また、基礎的な研究は分野をまたいで成果を応用できる期待が持てるものです。モデル圧縮に関する発表をいくつか聴いてきましたが、ひとことに「モデル圧縮」と言っても研究者ごとに問題設定が異なり、それぞれに興味深いものでした。
弊社寺田の発表には、私は撮影係として参加していました。寺田の発表には聴衆からも質問があがり、関心をもっていただけたようでした。
■ICONIP-2019 について
ICONIP は Asia Pacific Neural Network Society (以下 APNNS)という学会が主催する国際会議です。 ニューラルネットワークを中心とした分野で働いている研究者、科学者、および業界の専門家による研究結果について、議論や交流を行うこと目的として毎年開催されています。ICONIP-2019 は、その 2019 年の会合でした。
会議には、APNNSの名前の通り、主にアジア太平洋地域の専門家が参加していました。中国、インド、オーストラリア、日本、韓国、台湾、中東諸国などの国際色豊かな参加者が活発に議論を行っていました。また、学生を含む若い人や女性も多く参加していました。
■研究テーマと発表内容
B-DCGAN: Evaluation of Binarized DCGAN for FPGA (発表スライド)
本研究は、電気通信大学の庄野研究室と共同で、2017年の夏頃〜2018年3月にかけて実施したものです。
通常、ディープラーニングによって得られる AIモデルは、GPUなどの電力を大量に使える環境向けの、大きな処理能力のある計算機上で実用されます。一方で、IoT向けデバイスのような電力と処理能力に制約のある環境にも AI の活用の場を広げることができるなら、有用な AI を世の中の至るところに配置することができるかもしれません。

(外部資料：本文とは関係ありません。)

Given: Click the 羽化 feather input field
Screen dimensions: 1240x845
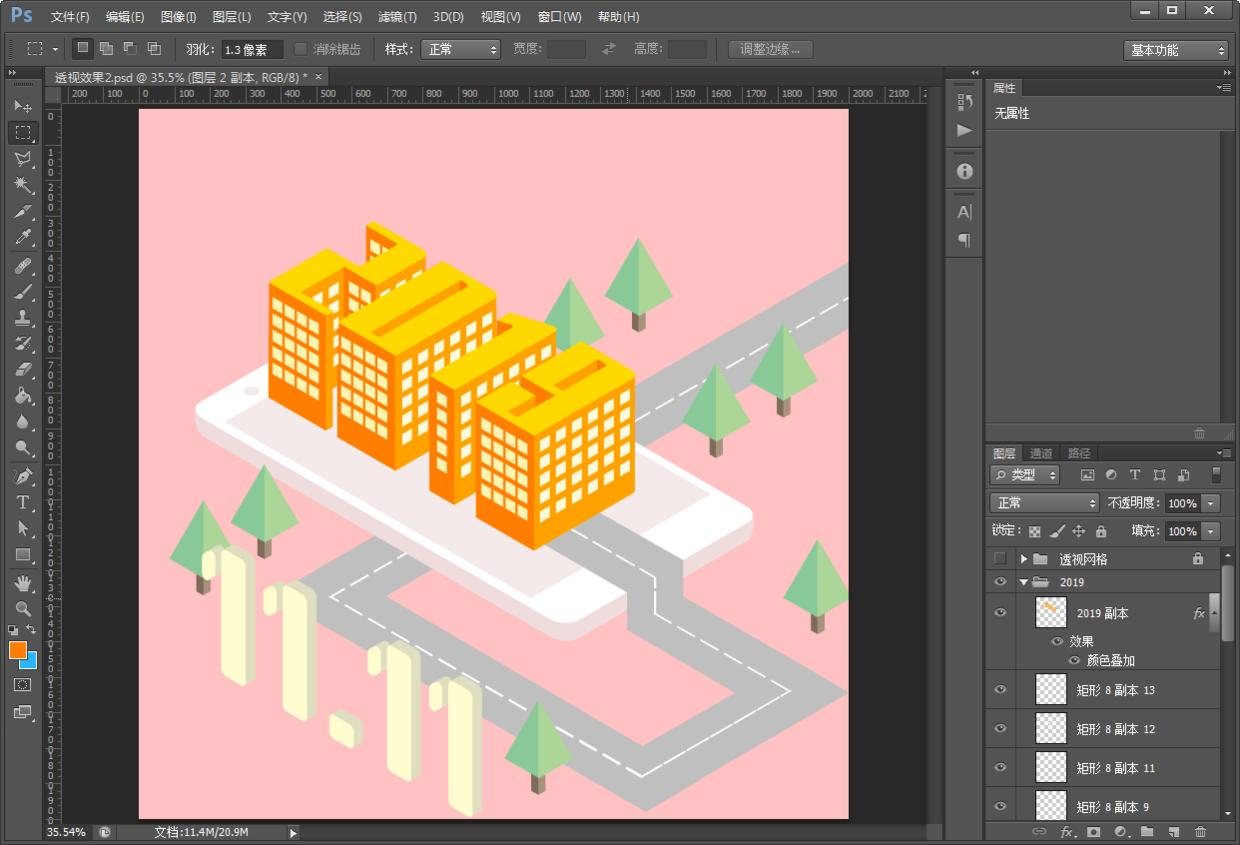Looking at the screenshot, I should tap(252, 49).
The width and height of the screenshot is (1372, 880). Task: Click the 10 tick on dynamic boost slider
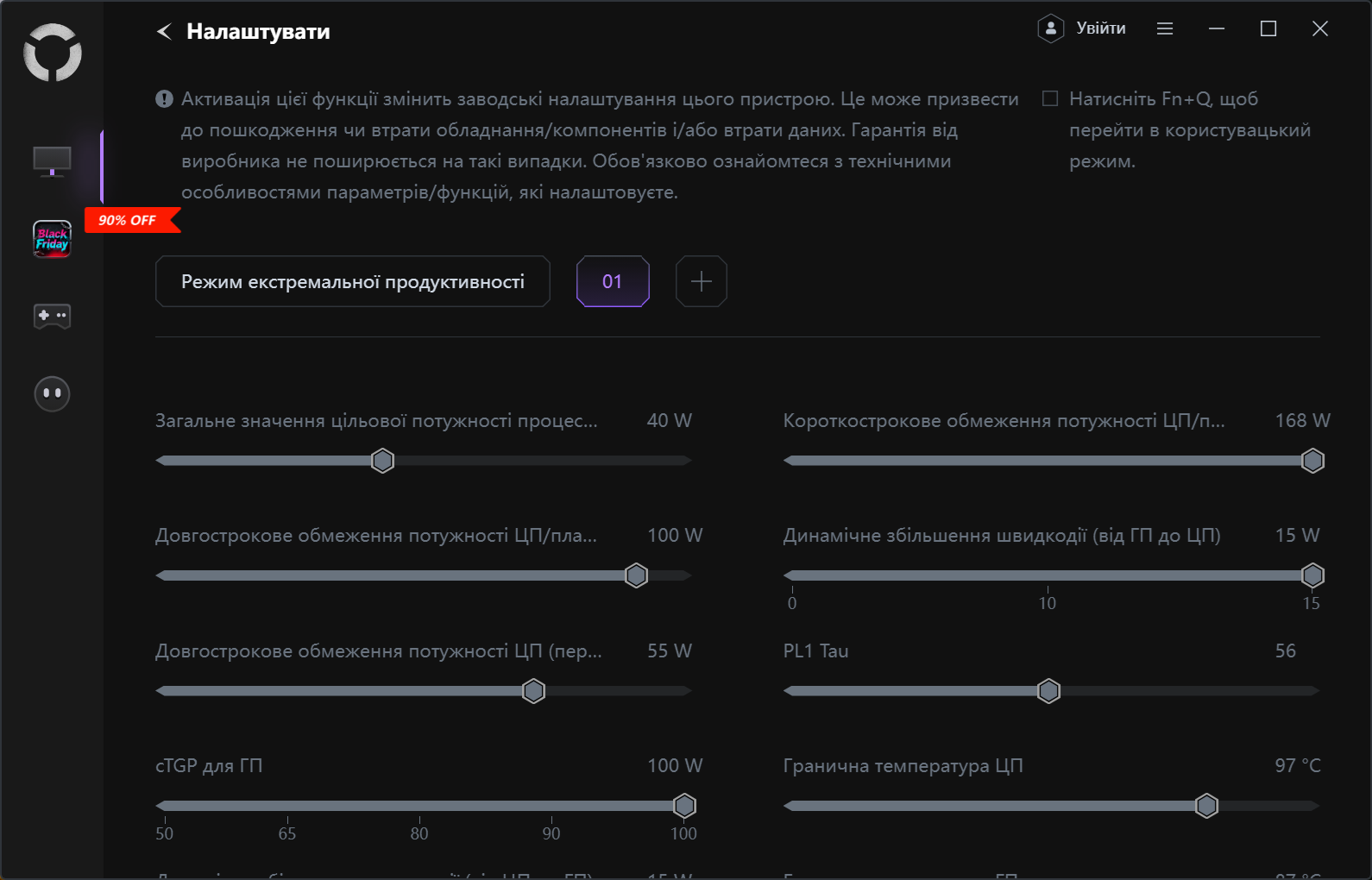[x=1048, y=602]
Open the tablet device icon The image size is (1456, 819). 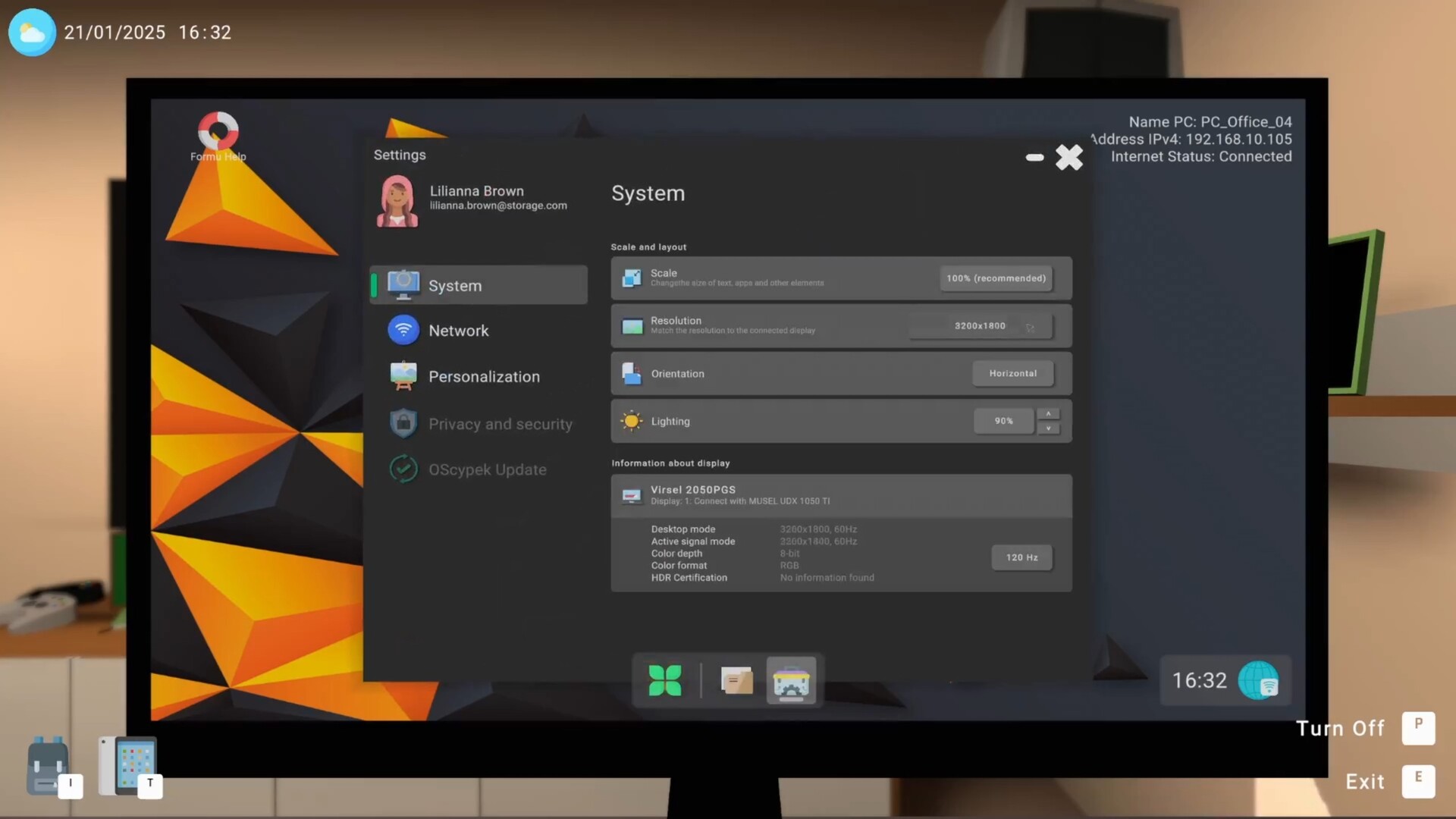(129, 766)
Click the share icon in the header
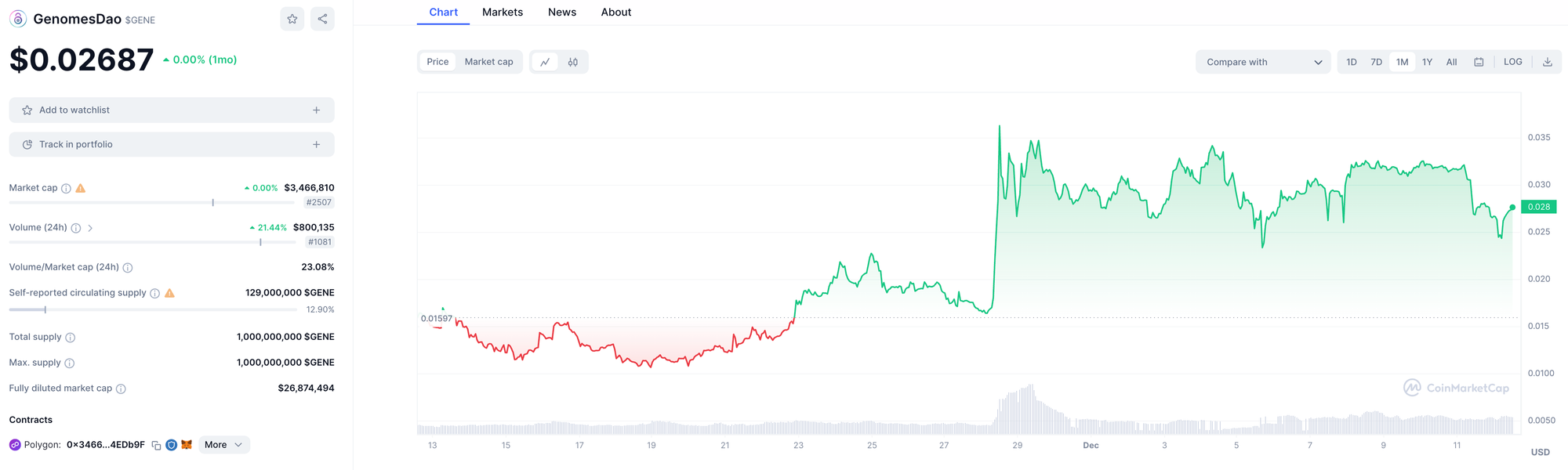Viewport: 1568px width, 470px height. [322, 19]
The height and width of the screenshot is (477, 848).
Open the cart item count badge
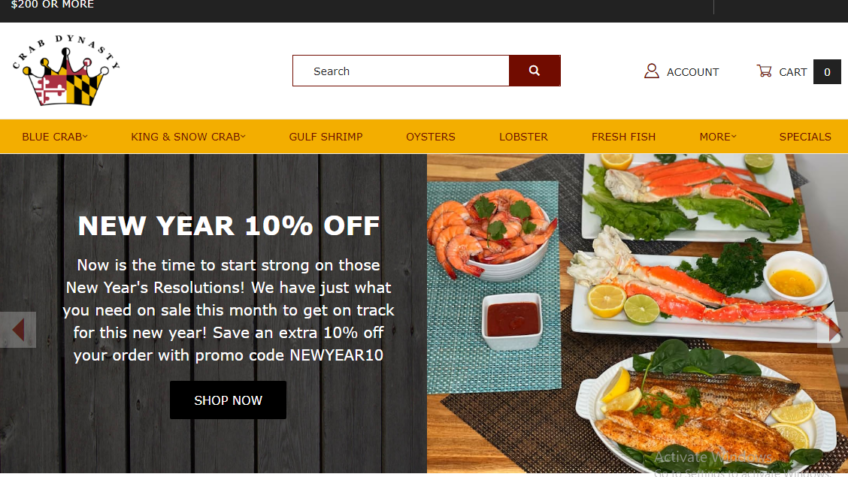pos(827,71)

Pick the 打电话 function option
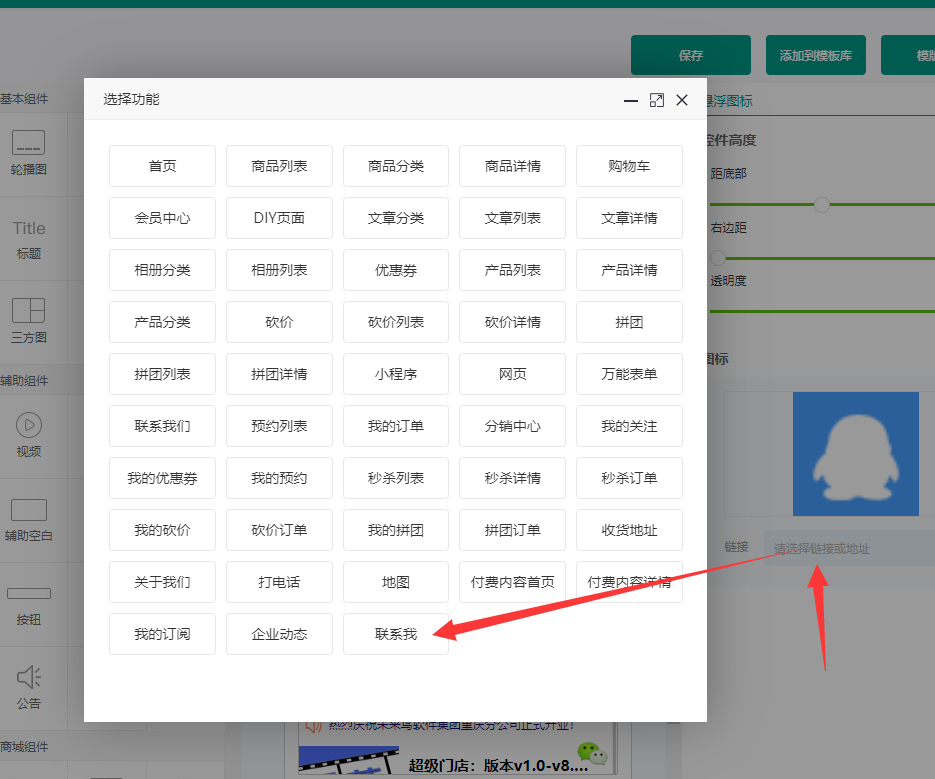279,582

本研究は、省エネ & コンパクトな AI 実装技術、特に近年高性能化しているFPGAのAI分野での可能性を探ることを目的としたものです。
より具体的には、有力なディープラーニング応用の一つであるGAN(*1)をターゲットとし、FPGA化に適した『バイナリ(二値)化』というモデル圧縮手法を様々な条件下で適用して、FPGA上にGANを実装し、評価実験を行いました。成果は論文として、arXiv.orgに公開しています。
ICONIP2019の発表では、この研究について英語による口頭プレゼンテーション発表をいたしました。
*1 GAN:ギャン。敵対的生成ネットワーク(Generative Adversarial Network)の略。画像などのデータを学習し、それとよく似たデータを生成できるディープラーニングモデル。その生成画像は非常に精密でリアリティのある品質にすることもできるため、デジタル映像制作など幅広い応用が期待されている。
■オープンイノベーション × 国際会議
オープンイノベーションの場では現実の問題を解くために手を尽くす必要がありますが、そのためには多様な知見を総合してゆく必要があります。このためにも、また自らの得意分野としても、我々技術創発推進室は最先端の AI 技術を日々学んでいます。
ICONIP-2019 のような国際会議には、各分野の専門の研究者が最新の成果を持ち寄ってきます。こうした場に参加することで、今まさに研究の進んでいる分野における最先端の知見に集中的に触れることができます。また、研究者ごとに問題設定も様々ですから、これまで知らなかった応用事例にふれることもあります。さらに、こうした場から新たな出会い、次のオープンイノベーションにつながる可能性もあります。
本来IT技術・デジタル技術に国境はありません。また日本では、アカデミックな研究界と産業界の間の壁も他国に比べて高いと言われています。当社では今後もオープンイノベーションや産学連携、国際連携に積極的に取り組むことで、こうした壁や国境に囚われることのない自由で創造的、役に立つイノベーションを達成していきたいと考えております。